A deal that imposes 50% losses on private sector bondholders means Greece's debt burden will be sustainable, Prime Minister George Papandreou said on Thursday.
Greece will produce no more primary budget deficits from next year, but some of the country's banks may face temporary nationalisation as a result of the debt relief, he warned.
"The debt is absolutely sustainable now," Papandreou told a news conference after a meeting of euro zone leaders, which reached agreement with private investors on a 50% write-down.
"Let's hope a new and better day dawns, both for Greece and for Europe… Greece can settle its accounts from the past now, once and for all".
Debt-laden Greece needed the drastic measure to avoid a sovereign bankruptcy that was threatening to engulf other weak members of the eurozone periphery such as Ireland, Portugal and Italy.
Under the 130-bln euro deal, Greece will obtain 30 billion euros upfront from other governments, as a guarantee for banks that will take part in the voluntary reduction of 100 billion euros of the debt they hold.
Papandreou said he expected the deal, which will be implemented through a bond exchange, to be wrapped up by the end of the year.
The deal cuts Greece's debt by 50 percentage points of GDP, compared with just 12% under a previous EU deal struck in July, Papandreou said.
If Greece pushes reforms fast enough, it may even manage to return to markets much faster than 2021, as currently predicted by the IMF, he added.
"Enough with primary budget deficits, from next year on there won't be any, we'll be passing to primary surpluses," Papandreou said.
The haircut is expected to impose big losses on the country's banks and state-run pension funds, which are up their necks in toxic Greek government bonds of about 100 bln euros.
The government will replenish pension funds' capital, but banks may face temporary nationalisation, Papandreou said.
"It is very likely that a large part of the banks' shares will pass into state ownership," Papandreou said. He pledged, however, that these stakes will be sold back to private investors after the banks' restructuring.
"After restructuring we will then take it (the shares) out to the market, as other countries have done… it is a very standard procedure and nothing to be afraid of," he said.

----

What you need to do ::
(A) List the countries the Greek debt article names as other weak members of the eurozone periphery.
(B) Reproduce the Greek debt article word for word, starting at the words "The deal cuts" and stopping after "nationalisation, Papandreou said.".
(C) According to the Greek debt article, why did Greece need the 50% write-down?

----

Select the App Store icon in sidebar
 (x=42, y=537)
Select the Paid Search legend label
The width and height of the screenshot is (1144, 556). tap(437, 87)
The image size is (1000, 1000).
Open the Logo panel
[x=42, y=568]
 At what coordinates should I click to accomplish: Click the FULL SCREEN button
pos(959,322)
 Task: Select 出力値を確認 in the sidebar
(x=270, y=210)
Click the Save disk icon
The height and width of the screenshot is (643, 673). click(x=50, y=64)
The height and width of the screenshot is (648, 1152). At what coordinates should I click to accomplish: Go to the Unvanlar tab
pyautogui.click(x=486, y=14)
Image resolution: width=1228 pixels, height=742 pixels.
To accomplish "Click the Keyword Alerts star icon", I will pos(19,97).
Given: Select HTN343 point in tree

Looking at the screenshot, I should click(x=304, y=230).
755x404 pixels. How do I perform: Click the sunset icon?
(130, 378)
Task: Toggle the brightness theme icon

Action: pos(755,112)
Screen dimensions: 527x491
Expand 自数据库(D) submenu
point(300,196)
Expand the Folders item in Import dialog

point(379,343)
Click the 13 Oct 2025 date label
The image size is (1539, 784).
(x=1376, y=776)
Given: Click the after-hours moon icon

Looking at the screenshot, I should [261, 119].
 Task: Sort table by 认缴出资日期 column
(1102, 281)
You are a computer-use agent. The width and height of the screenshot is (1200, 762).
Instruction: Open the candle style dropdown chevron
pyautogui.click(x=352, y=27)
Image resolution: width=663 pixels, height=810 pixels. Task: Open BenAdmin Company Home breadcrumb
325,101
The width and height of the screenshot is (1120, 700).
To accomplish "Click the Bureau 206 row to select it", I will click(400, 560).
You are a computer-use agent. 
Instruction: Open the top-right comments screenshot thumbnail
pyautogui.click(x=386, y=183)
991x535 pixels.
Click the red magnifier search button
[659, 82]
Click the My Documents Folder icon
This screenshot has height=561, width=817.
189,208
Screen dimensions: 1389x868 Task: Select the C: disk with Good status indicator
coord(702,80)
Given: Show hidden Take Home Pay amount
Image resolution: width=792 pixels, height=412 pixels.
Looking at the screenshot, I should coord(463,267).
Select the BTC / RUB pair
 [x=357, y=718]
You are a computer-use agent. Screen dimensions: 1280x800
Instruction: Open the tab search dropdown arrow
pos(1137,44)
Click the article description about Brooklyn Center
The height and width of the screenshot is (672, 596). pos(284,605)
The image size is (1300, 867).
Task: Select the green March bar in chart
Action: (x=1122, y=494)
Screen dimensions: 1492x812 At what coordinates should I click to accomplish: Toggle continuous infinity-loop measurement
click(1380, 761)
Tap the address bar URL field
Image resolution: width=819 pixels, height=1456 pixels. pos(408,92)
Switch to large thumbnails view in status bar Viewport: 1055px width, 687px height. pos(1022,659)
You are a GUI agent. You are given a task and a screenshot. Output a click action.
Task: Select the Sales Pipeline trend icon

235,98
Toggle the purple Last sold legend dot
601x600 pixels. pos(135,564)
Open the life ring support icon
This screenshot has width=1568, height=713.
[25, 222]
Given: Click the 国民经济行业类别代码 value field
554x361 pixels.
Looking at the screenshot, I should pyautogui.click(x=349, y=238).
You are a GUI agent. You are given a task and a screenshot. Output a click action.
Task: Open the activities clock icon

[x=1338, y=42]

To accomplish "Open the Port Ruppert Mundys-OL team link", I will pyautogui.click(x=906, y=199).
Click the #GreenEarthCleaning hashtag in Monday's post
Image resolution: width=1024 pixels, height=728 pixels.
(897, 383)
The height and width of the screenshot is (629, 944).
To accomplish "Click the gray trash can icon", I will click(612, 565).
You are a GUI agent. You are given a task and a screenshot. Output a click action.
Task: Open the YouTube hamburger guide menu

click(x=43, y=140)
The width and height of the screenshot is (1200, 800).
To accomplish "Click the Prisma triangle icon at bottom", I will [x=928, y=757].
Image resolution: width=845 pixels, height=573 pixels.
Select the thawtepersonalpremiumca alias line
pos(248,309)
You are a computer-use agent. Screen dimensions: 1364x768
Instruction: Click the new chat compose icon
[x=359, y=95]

----

Answers for the exercise ::
(A) Ireland, Portugal, Italy

(B)
The deal cuts Greece's debt by 50 percentage points of GDP, compared with just 12% under a previous EU deal struck in July, Papandreou said.
If Greece pushes reforms fast enough, it may even manage to return to markets much faster than 2021, as currently predicted by the IMF, he added.
"Enough with primary budget deficits, from next year on there won't be any, we'll be passing to primary surpluses," Papandreou said.
The haircut is expected to impose big losses on the country's banks and state-run pension funds, which are up their necks in toxic Greek government bonds of about 100 bln euros.
The government will replenish pension funds' capital, but banks may face temporary nationalisation, Papandreou said.

(C) Greece needed it to avoid a sovereign bankruptcy. That bankruptcy threatened to engulf other weak members of the eurozone periphery, such as Ireland, Portugal and Italy.